Copy the lines from the start through the line containing "tab-parcel-info: ⓘ معلومات", including that line, and leave out the pictures.

(Records supplied begins)

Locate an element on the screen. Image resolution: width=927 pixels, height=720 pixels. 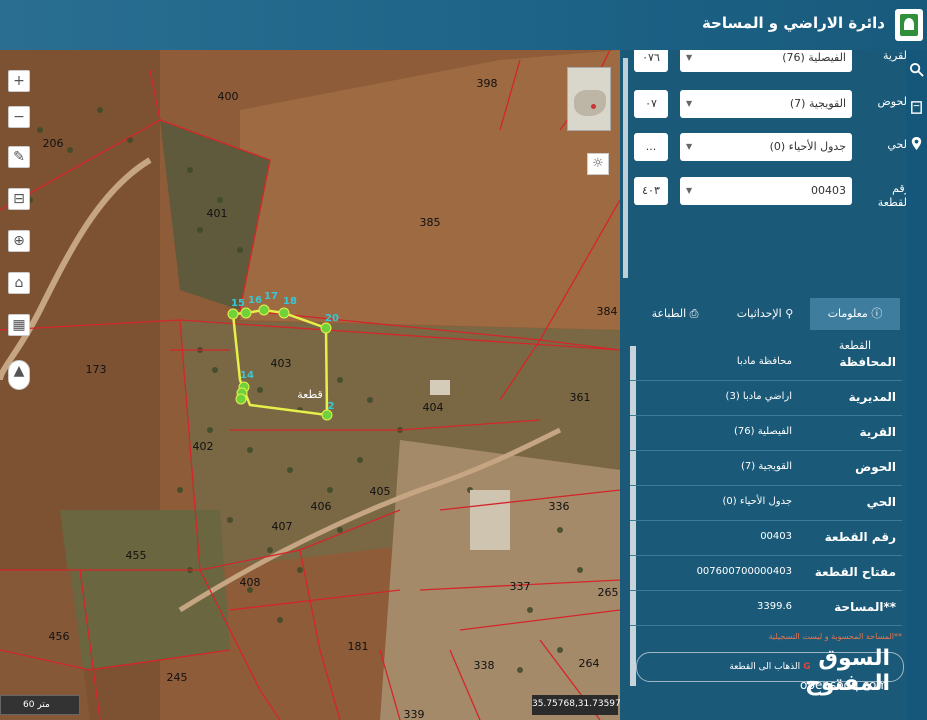
tab-parcel-info: ⓘ معلومات القطعة is located at coordinates (855, 325).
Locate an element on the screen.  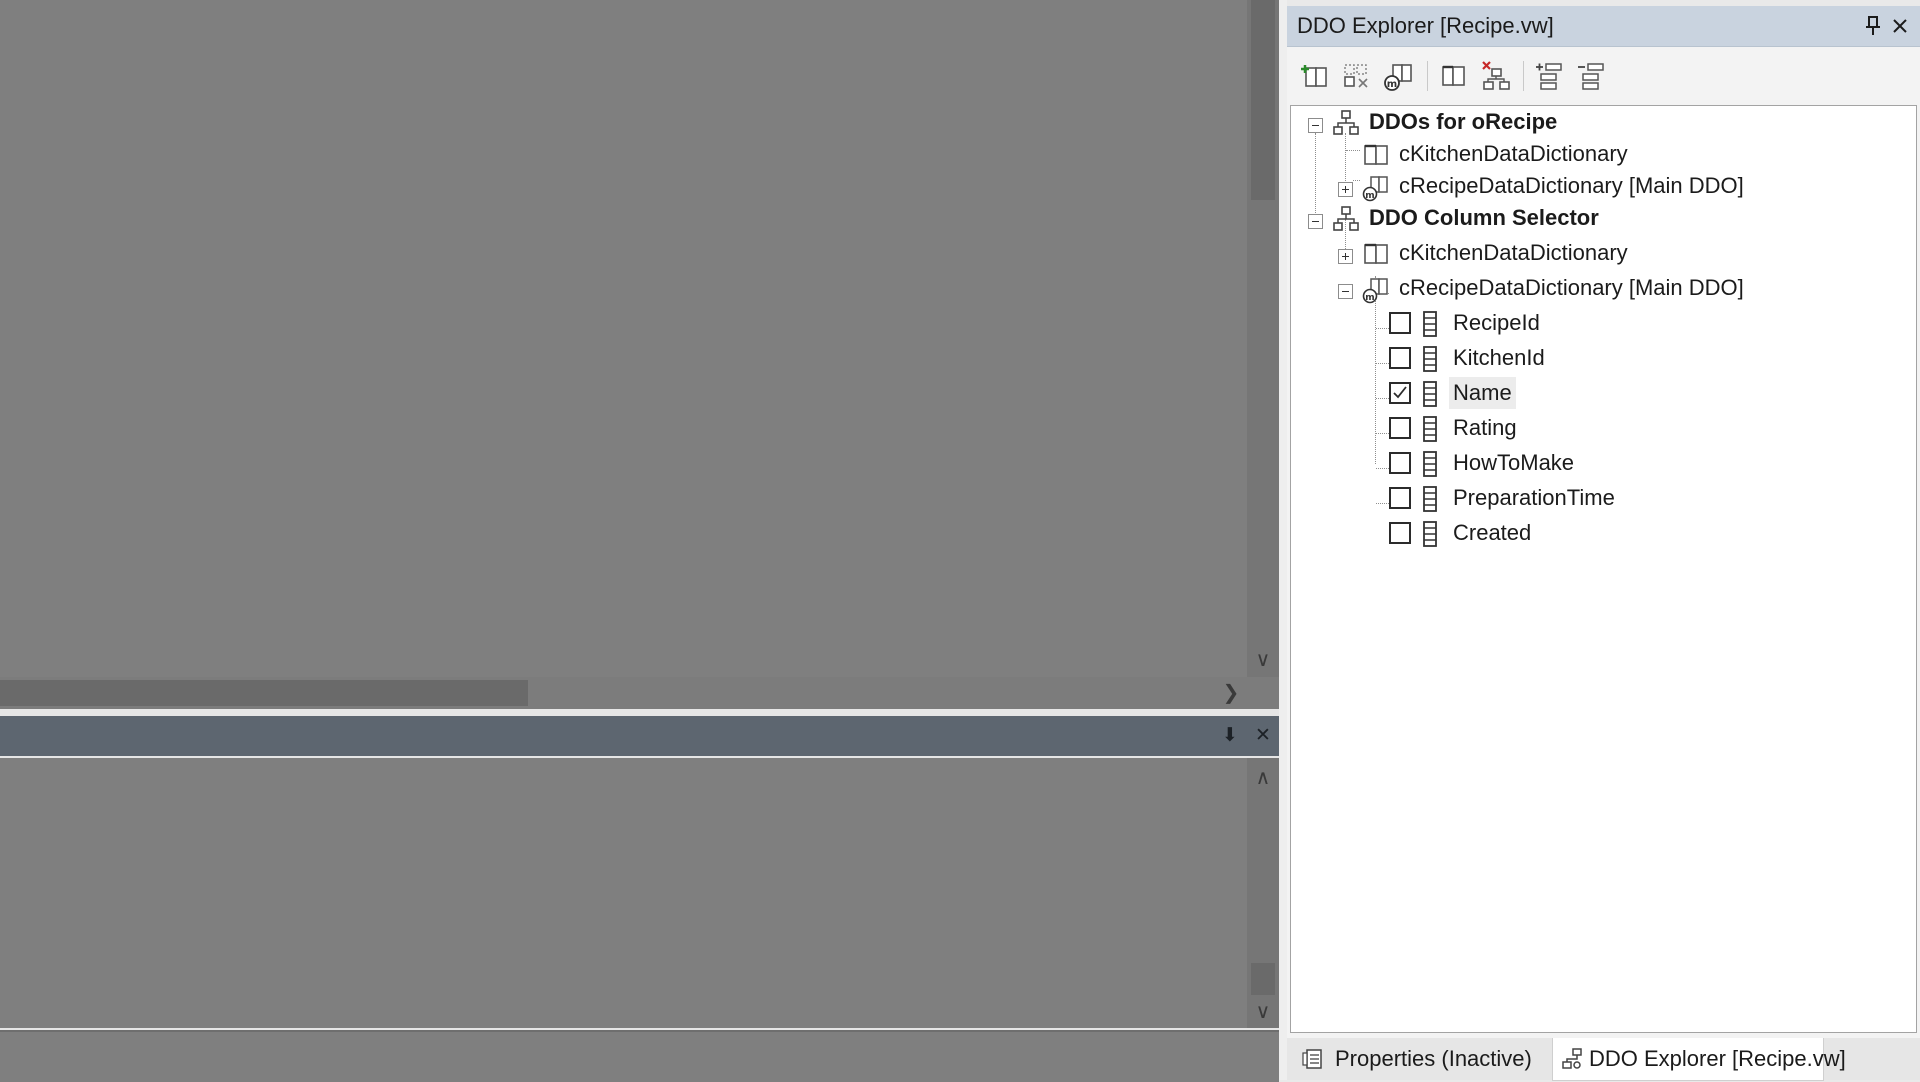
tab-properties: Properties (Inactive) is located at coordinates (1422, 1059).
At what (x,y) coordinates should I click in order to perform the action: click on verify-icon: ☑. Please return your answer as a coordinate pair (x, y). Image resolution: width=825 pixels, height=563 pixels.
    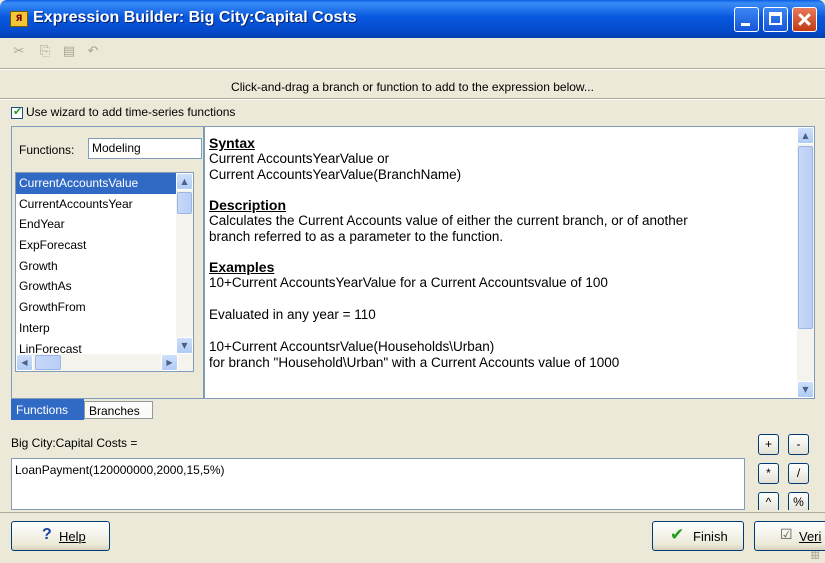
    Looking at the image, I should click on (786, 535).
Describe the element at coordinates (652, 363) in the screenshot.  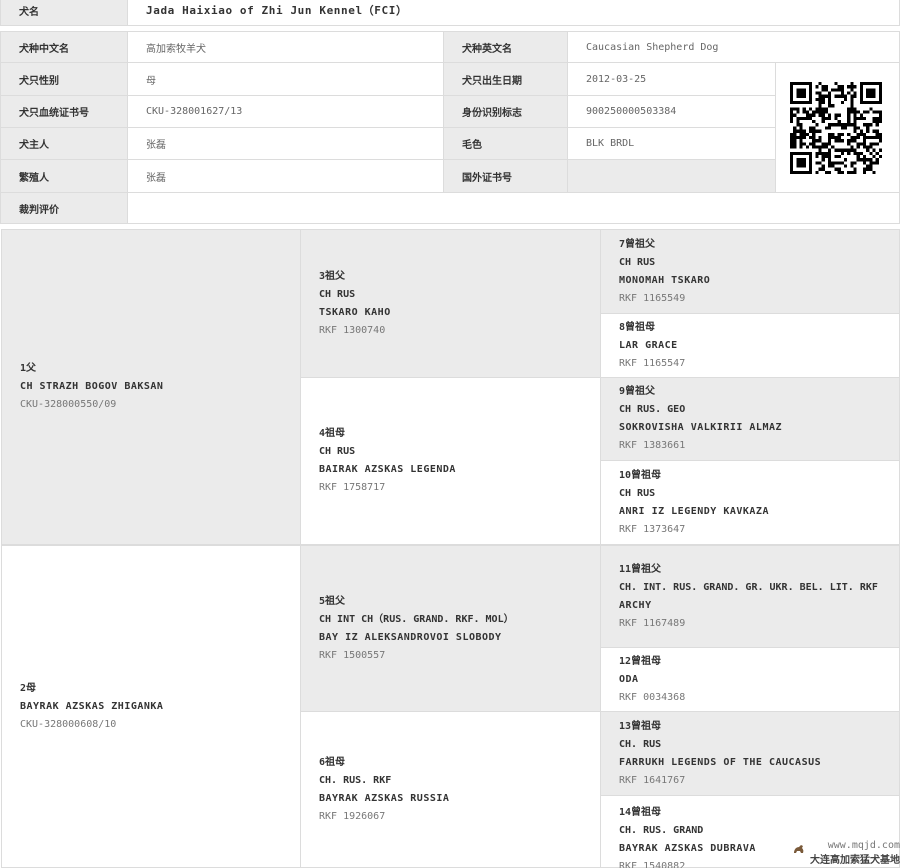
I see `ggparent-reg: RKF 1165547` at that location.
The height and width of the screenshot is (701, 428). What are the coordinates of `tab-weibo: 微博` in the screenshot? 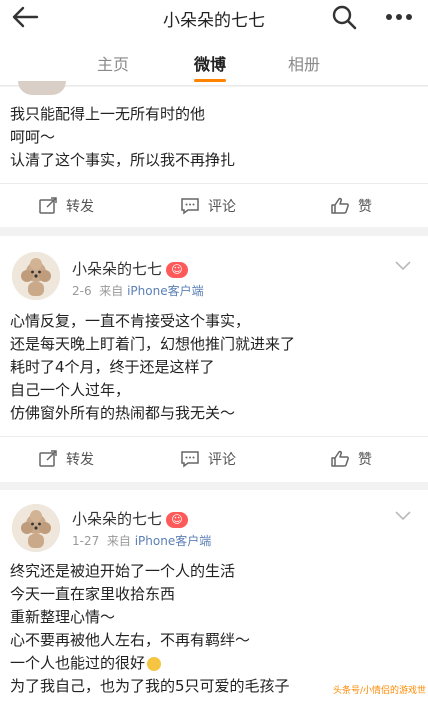 It's located at (210, 63).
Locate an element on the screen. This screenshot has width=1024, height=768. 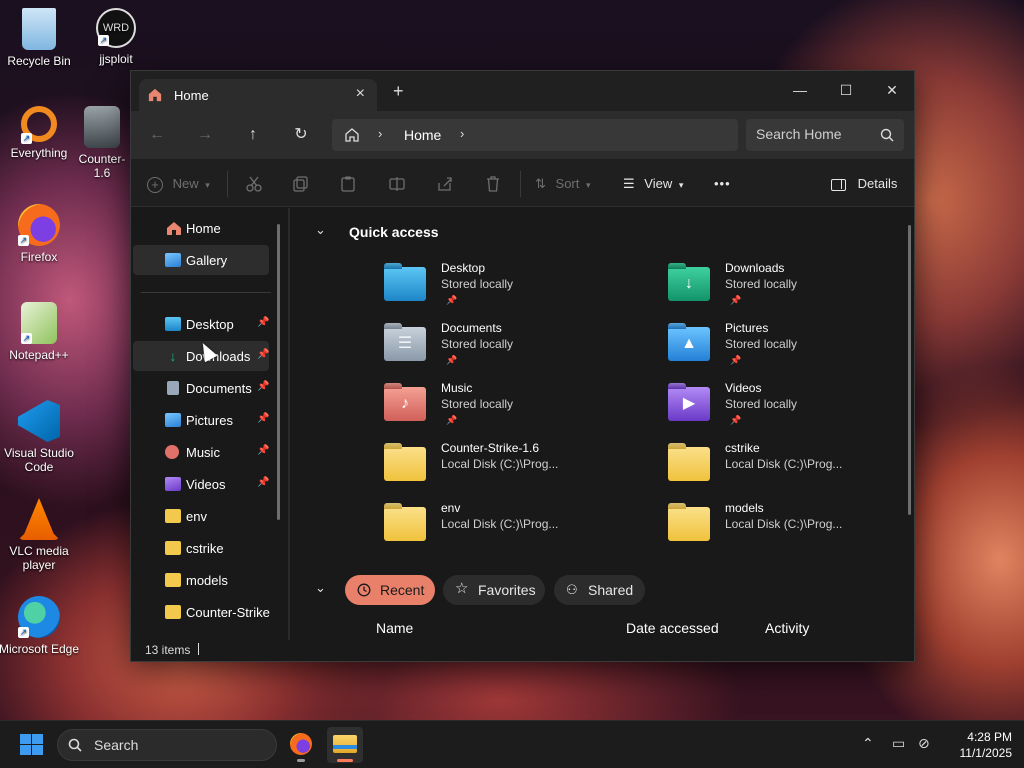
windows-logo-icon is located at coordinates (26, 739).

(Records supplied ends)

[Written solution]
Locate an element on the screen. Image resolution: width=927 pixels, height=720 pixels. 
tab-parcel-info: ⓘ معلومات القطعة is located at coordinates (855, 325).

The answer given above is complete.